▶ [Direction A]:
Answer these about the BeautifulSoup thread on newlines between nested tags:
(i) Which parser string is passed to BeautifulSoup when the original tag is parsed?
(ii) What does print(new_tag) output in the first example, before any prettifying?
(iii) Which BeautifulSoup element does the thread use to represent newline characters?
▶ [Direction B]: Can you reproduce word for word the part of the BeautifulSoup thread starting with "I'd like to" and going on through "original Tag did."?

▶ [Page extract]:
┏━━
I'd like to test that some (de)serialization code is 100% symmetrical but I've found that, when serializing my data as a nested Tag, the inner Tags don't have newline characters between them like the original Tag did.
Is there some way to force newline characters between nested Tags without having to prettify -> re-parse?
Example:
import bs4
from bs4 import BeautifulSoup
tag_string = "<OUTER>\n<INNER/>\n</OUTER>"
tag = BeautifulSoup(tag_string, "xml").find("OUTER")
print(tag)
... <OUTER>
... <INNER/>
... </OUTER>
new_tag = bs4.Tag(name="OUTER")
new_tag.append(bs4.Tag(name="INNER", can_be_empty_element=True))
tag == new_tag
... False
print(new_tag)
... <OUTER><INNER/></OUTER>
In order to get a 100% symmetrical serialization, I have to:
OUTER
Tagnew_tag = BeautifulSoup(
new_tag.prettify().replace("\n ", "\n"), "xml"
).find("OUTER")
tag == new_tag
... True
print(new_tag)
... <OUTER>
... <INNER/>
... </OUTER>
Justification for this need:
BeautifulSoup has a NavigableString element which can be used to represent an XML structure with newline characters in it without having to convert to a string and parse back into a bs4.element.Tag
.
Example:
import bs4
from bs4 import BeautifulSoup
tag_string = "<OUTER>\n<INNER/>\n</OUTER>"
tag = BeautifulSoup(tag_string, "xml").find("OUTER")
new_tag = bs4.Tag(name="OUTER")
new_tag.append(bs4.NavigableString("\n"))
new_tag.append(bs4.Tag(name="INNER", can_be_empty_element=True))
new_tag.append(bs4.NavigableString("\n"))
tag == new_tag
... True
┗━━
▶ [Record list]:
┏━━
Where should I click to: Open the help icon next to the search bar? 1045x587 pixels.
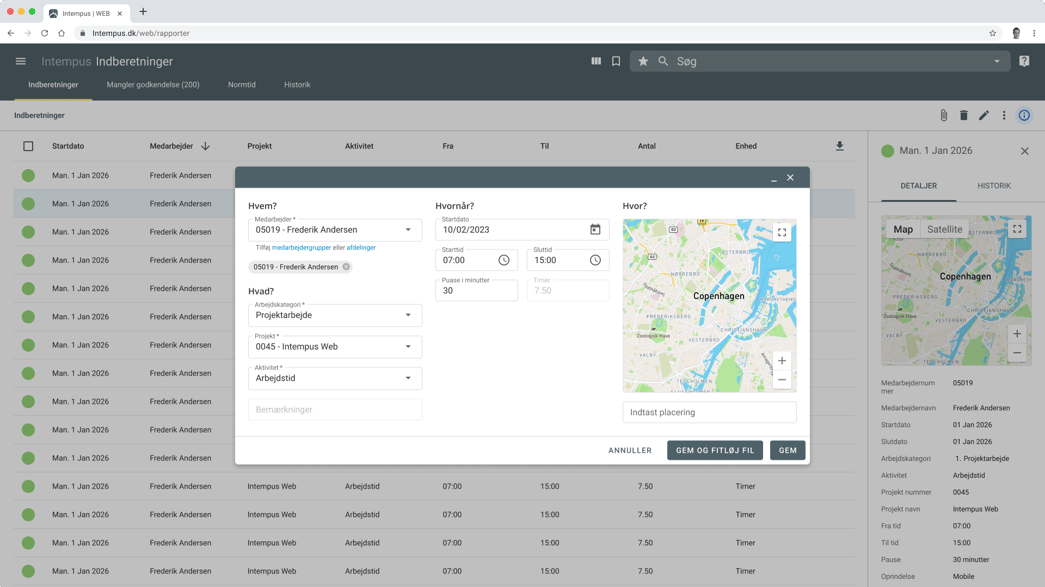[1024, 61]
┗━━
┏━━
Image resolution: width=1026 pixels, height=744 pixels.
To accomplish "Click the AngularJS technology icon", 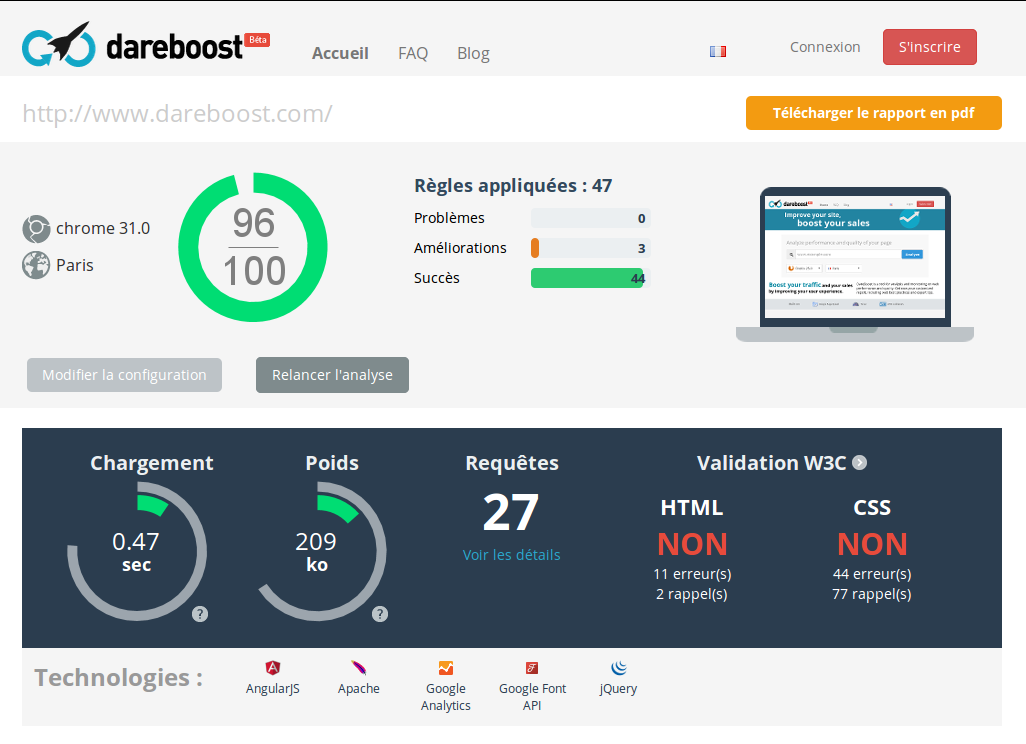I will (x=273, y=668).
┗━━
▶ [Answer A]:
(i) "xml"
(ii) <OUTER><INNER/></OUTER>
(iii) NavigableString

▶ [Answer B]:
I'd like to test that some (de)serialization code is 100% symmetrical but I've found that, when serializing my data as a nested Tag, the inner Tags don't have newline characters between them like the original Tag did.